#### CHALLENGES:
(A) In the dhat crate description, which DHAT mode does the heap profiling correspond to?
(B) Reproduce the stretch of the dhat crate description from "Warning: This crate" through "at all. Sorry!" word for word.
(C) Continue the dhat crate description from the point where it stops.

#### SOURCE EXCERPT:
* START *
Crate dhat

source ·
Expand description

Warning: This crate is experimental. It relies on implementation techniques that are hard to keep working for 100% of configurations. It may work fine for you, or it may crash, hang, or otherwise do the wrong thing. Its maintenance is not a high priority of the author. Support requests such as issues and pull requests may receive slow responses, or no response at all. Sorry!

This crate provides heap profiling and ad hoc profiling capabilities to Rust programs, similar to those provided by DHAT.

The heap profiling works by using a global allocator that wraps the system allocator, tracks all heap allocations, and on program exit writes data to file so it can be viewed with DHAT’s viewer. This corresponds to DHAT’s --mode=heap mode.
* END *
#### DATASET SECTION:
* START *
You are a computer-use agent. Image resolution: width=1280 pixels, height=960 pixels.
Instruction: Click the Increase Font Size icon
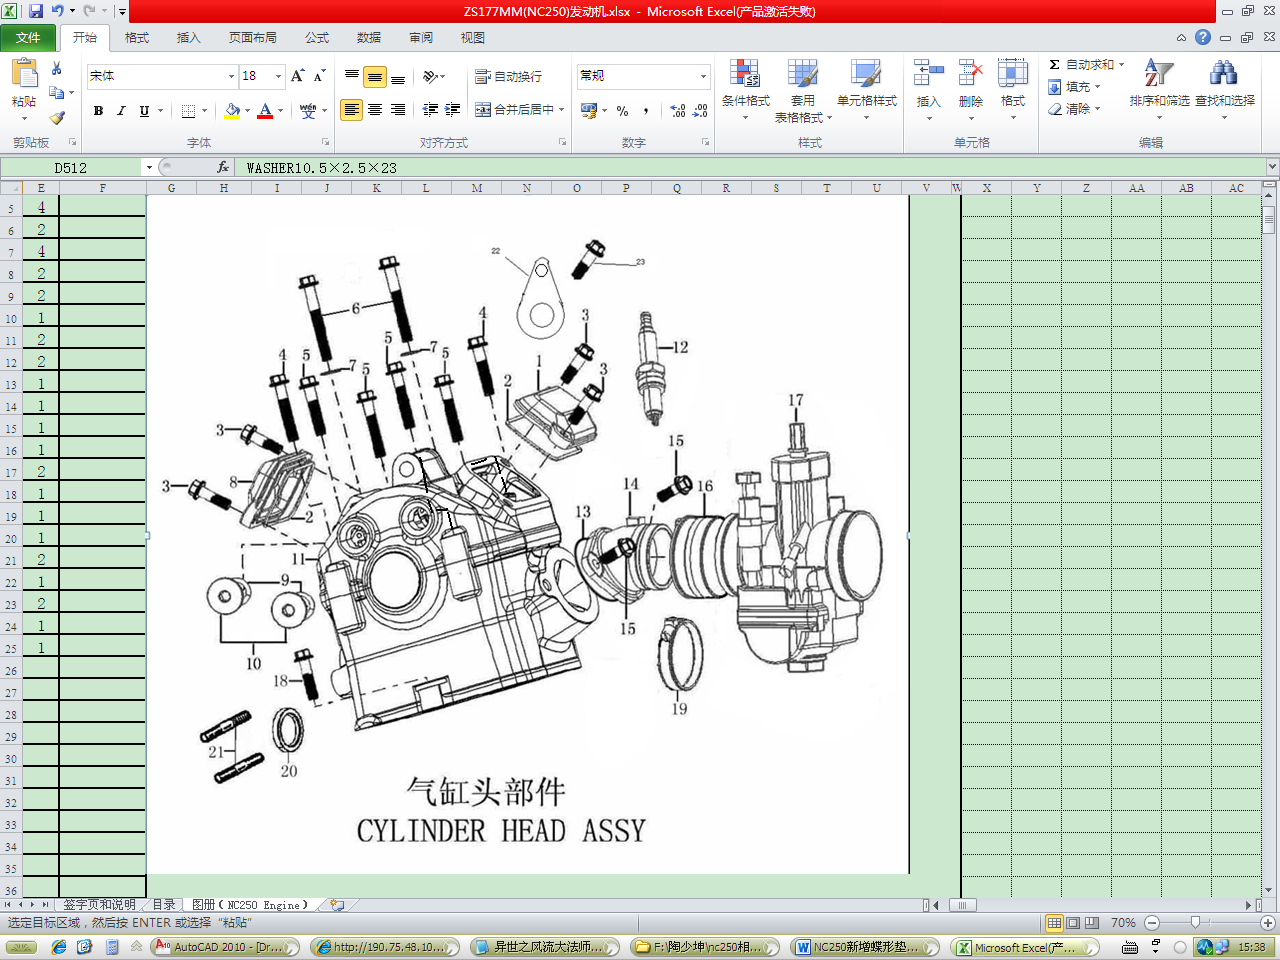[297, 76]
* END *
#### ANSWERS:
(A) DHAT's --mode=heap mode.

(B)
Warning: This crate is experimental. It relies on implementation techniques that are hard to keep working for 100% of configurations. It may work fine for you, or it may crash, hang, or otherwise do the wrong thing. Its maintenance is not a high priority of the author. Support requests such as issues and pull requests may receive slow responses, or no response at all. Sorry!

(C)
The ad hoc profiling is via a second mode of operation, where ad hoc events can be manually inserted into a Rust program for aggregation and viewing. This corresponds to DHAT’s --mode=ad-hoc mode.

dhat also supports heap usage testing, where you can write tests and then check that they allocated as much heap memory as you expected. This can be useful for performance-sensitive code.

§Motivation

DHAT is a powerful heap profiler that comes with Valgrind. This crate is a related but alternative choice for heap profiling Rust programs. DHAT and this crate have the following differences.

  • This crate works on any platform, while DHAT only works on some platforms (Linux, mostly). (Note that DHAT’s viewer is just HTML+JS+CSS and should work in any modern web browser on any platform.)
  • This crate typically causes a smaller slowdown than DHAT.
  • This crate requires some modifications to a program’s source code and recompilation, while DHAT does not.
  • This crate cannot track memory accesses the way DHAT does, because it does not instrument all memory loads and stores.
  • This crate does not provide profiling of copy functions such as memcpy and strcpy, unlike DHAT.
  • The backtraces produced by this crate may be better than those produced by DHAT.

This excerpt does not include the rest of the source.